"""
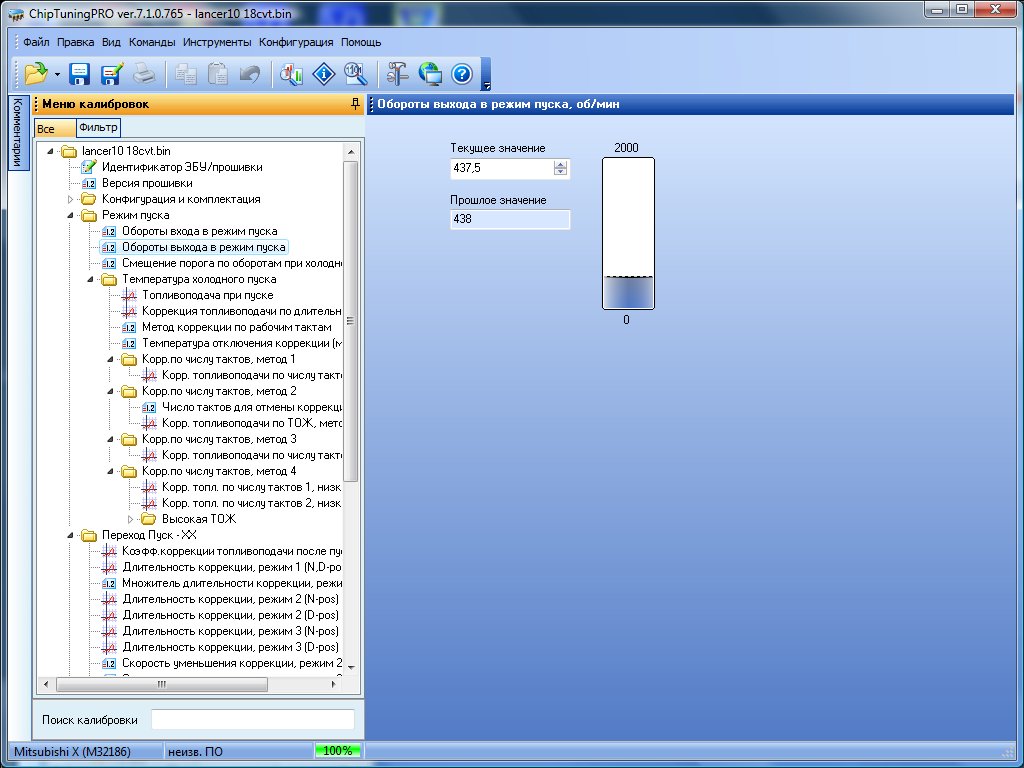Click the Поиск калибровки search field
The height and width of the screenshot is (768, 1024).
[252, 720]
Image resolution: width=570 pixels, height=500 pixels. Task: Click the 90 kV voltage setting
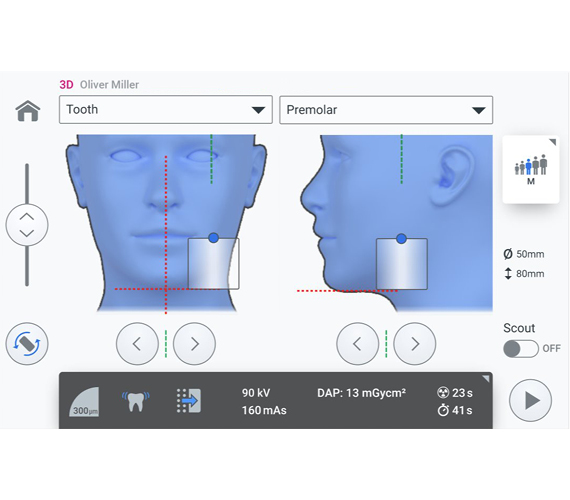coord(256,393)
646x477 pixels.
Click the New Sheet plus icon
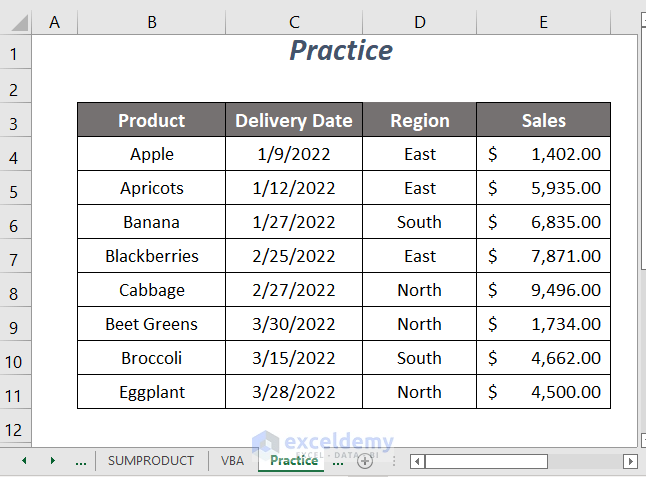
"""
Beginning with the line that contains "Image resolution: width=570" and ending with the final line of the listing, return each line exactly. Omit all pictures.

Image resolution: width=570 pixels, height=500 pixels. Task: Click the 90 kV voltage setting
coord(256,393)
646x477 pixels.
Click the New Sheet plus icon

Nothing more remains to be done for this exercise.